If you could empty that cookie jar before every page load it would still ping Facebook with that data, but the unique identifier on each page load would be different because Facebook would now be a third-party cookie, which resets the session on every page load (with third-party cookies disabled), making tracking that path from site to site slightly harder. However there is little that mere humans can do to stop the powerful algorithms of Big Data.
 

Stop!

There are a many different ways to implement ad blocking and weaken tracking. Here are a few options, with progressively more effective, albeit more involving methods:

1) Clear cookies on every browser close. Look through your browser settings, usually in Privacy or History, and set the browser to delete all cookies on every browser close.

2) Disable third-party cookies in your browser. Look for this setting in the Privacy area, under Custom settings for cookies. Accept only first-party cookies and keep only until you close your browser.

3) Use Private Browsing Mode (go “Incognito” in Chrome). This won’t remember any history and will block all third-party cookies. The downside is that you’ll have to log in everywhere every time because this mode really scrubs the cookie jar clean.

4) Install an ad blocker browser extension. Be careful here because some ad blockers are a front for malware that is much worse than any ad could be. A tried and proven blocker is AdBlock for Chrome. This will block about 90% of all ads and works very well.
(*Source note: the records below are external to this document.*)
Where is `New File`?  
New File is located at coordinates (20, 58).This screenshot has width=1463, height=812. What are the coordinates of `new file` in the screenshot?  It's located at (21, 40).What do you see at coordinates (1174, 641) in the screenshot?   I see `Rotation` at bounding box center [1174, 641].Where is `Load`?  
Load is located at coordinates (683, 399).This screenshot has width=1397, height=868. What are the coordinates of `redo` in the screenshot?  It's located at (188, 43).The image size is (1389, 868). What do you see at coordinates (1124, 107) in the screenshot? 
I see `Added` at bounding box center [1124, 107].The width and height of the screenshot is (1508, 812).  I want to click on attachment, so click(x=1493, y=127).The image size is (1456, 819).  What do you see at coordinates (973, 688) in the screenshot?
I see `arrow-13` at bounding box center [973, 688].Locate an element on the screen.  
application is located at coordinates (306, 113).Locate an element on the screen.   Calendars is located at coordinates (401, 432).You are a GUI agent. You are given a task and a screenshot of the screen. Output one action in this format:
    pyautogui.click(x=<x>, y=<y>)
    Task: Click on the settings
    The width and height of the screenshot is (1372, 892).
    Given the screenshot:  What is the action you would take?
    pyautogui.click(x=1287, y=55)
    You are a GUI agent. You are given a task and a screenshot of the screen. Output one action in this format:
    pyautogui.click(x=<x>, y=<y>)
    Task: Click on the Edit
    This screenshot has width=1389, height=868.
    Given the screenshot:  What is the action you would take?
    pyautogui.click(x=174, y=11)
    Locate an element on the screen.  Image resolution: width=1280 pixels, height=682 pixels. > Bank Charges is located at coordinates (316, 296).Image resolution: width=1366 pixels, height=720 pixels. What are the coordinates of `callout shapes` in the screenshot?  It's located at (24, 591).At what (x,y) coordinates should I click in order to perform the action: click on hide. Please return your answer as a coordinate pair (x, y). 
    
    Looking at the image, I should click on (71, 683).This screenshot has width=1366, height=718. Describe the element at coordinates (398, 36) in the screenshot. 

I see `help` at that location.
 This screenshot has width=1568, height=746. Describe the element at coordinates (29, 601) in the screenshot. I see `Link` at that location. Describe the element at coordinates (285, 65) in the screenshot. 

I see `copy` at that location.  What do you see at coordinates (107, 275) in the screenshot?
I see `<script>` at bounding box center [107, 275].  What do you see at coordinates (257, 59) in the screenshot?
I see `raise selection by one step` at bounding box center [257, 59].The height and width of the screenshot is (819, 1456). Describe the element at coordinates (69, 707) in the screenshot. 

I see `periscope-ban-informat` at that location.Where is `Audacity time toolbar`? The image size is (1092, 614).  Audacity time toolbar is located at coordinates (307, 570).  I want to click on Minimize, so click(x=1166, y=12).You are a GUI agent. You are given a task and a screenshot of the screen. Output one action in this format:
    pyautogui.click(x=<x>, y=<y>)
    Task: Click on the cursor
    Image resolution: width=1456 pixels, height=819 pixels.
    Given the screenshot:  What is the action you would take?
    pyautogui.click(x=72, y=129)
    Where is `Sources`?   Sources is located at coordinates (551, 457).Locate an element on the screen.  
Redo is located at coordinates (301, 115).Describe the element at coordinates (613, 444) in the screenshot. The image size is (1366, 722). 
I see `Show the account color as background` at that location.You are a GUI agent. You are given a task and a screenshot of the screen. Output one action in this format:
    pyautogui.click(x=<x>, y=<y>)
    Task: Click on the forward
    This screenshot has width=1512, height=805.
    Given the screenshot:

5) Blacklist ad sites in your Hosts file. The Hosts file is located in C:\Windows\system32\drivers\etc. Copy it to the Desktop, open it from the Desktop using Notepad, add the blacklist sites from my list to the bottom of it, save and close, then move back into the original location, overwriting the previous version. I’ve attached a Host file example here, which includes my list of blacklisted sites.

6) Install a javascript blocker. Most ads provide content by executing javascript code. Get it here. This is a whitelisting tool, so you’ll have to unblock all of your good sites as you visit them like banking, email, etc in order for them to function. ScriptSafe saves site information so you’ll only have to unblock a site once, and sites will sync across computers in the Chrome browser. This speeds up browsing considerably because you’re only allowing the necessary content – all other will be blocked. Note: This is not for non-techies because it will break your internet. This also blocks all widgets, gadgets, “Like” buttons, etc until unblocked which really speeds up the internet since your page only has to load half the content. I use this on my primary browser and love it. You’ve been warned, though. A javascript blocker will break your internet.

image
Widget bar with ScriptSafe

There you have it. Make this Easter the day you go ad-free!